MNDAA distributed a distressing video as propaganda showcasing the trial and execution process. (Video: Kokang123 News)

According to Morgan Michaels, a scholar at the International Institute for Strategic Studies, China’s main concern in Kokang is not the unlawful businesses rather the illegal activities that involve and harm Chinese nationals.

Moreover, China’s crackdown seems to have left an eerie silence over the region. Once thriving establishments, like the casinos and hotels, owned by Kokang crime families, now sit vacant. Notable spots such as Wei’s club, Hanley Interstellar, and the bullet-plagued Crouching Tiger Villa are currently unoccupied, as video evidence confirms.

However, a few of the region’s exotic animals, including a tiger and five bears, managed to outlive the conflict. They are now reliant on rebel soldiers for their daily chicken meals.
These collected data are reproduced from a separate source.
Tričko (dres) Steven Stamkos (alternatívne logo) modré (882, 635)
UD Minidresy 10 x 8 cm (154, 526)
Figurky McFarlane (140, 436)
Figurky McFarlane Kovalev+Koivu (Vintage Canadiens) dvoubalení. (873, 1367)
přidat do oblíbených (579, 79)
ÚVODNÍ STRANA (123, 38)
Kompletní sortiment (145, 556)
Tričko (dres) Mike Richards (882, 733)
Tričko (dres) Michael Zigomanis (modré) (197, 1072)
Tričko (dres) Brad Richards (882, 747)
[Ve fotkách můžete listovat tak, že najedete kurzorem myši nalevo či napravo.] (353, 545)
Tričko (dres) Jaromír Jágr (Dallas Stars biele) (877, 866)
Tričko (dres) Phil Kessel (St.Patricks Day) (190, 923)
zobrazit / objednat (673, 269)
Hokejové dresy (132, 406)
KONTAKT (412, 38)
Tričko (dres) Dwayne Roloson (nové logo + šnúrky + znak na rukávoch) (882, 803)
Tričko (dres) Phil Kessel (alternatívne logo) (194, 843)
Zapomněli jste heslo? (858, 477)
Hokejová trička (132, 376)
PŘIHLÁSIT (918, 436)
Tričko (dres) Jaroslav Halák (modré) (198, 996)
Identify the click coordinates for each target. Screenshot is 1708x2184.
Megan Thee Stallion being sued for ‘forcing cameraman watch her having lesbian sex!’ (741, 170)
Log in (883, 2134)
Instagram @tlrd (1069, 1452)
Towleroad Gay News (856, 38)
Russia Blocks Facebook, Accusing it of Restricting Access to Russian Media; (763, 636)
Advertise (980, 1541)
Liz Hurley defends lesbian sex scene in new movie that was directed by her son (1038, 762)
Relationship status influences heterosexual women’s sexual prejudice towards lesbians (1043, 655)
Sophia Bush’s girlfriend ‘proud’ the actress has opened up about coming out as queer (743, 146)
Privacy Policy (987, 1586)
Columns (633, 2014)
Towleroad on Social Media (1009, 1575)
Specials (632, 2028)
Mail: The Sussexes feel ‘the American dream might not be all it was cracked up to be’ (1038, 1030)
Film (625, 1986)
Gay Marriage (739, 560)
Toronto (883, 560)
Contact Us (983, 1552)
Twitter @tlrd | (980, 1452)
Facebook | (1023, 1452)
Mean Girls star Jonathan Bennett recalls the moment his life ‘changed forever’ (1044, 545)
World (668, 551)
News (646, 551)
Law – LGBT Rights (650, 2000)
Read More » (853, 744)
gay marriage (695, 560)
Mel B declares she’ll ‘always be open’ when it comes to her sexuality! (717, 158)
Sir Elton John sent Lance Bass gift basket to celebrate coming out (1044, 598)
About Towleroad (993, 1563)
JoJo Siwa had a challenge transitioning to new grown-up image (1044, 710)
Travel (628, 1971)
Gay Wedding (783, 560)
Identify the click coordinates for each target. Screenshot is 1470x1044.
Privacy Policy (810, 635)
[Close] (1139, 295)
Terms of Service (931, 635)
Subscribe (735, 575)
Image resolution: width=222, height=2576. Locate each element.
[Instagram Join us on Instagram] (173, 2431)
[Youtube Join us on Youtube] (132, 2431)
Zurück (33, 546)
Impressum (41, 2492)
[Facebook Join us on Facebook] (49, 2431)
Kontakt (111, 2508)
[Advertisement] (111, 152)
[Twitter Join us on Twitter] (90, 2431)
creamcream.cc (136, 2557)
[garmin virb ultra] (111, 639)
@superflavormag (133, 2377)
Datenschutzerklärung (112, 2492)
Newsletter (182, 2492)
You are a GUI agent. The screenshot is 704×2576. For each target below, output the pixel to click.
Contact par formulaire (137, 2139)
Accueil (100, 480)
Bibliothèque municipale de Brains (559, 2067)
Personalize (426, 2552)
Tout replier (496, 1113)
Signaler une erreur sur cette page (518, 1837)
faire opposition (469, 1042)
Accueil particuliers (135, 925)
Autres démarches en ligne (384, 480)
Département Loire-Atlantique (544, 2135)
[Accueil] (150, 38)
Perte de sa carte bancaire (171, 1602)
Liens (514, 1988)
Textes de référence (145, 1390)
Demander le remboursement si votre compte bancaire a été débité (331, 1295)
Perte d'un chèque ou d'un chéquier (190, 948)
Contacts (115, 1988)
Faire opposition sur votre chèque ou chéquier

Contributions to the report from Alicia Chen in Taipei, Taiwan, and two reporters based in Myanmar.

## Frequently Asked Questions

### What has been the response of the European Union to the actions of the Myanmar National Democratic Alliance Army?

The European Union has significantly disapproved of the public trials and subsequent executions carried out by the MNDAA. They have openly condemned these actions as a complete denial of human dignity.

### How have Kokang’s local establishments been affected by China’s enforcement growth?

The local landscape has significantly changed with well-known establishments and casinos, once owned by Kokang crime families, now deserted. Verified video evidence confirms the abandonment of places such as Hanley Interstellar and the Crouching Tiger Villa.

### How are the surviving exotic animals from the conflict in Kokang managing to stay alive?

The leftover exotic wildlife, including a tiger and five bears, have managed to survive the conflict. They are currently contained in cages and are dependent on rebel soldiers for their daily meals.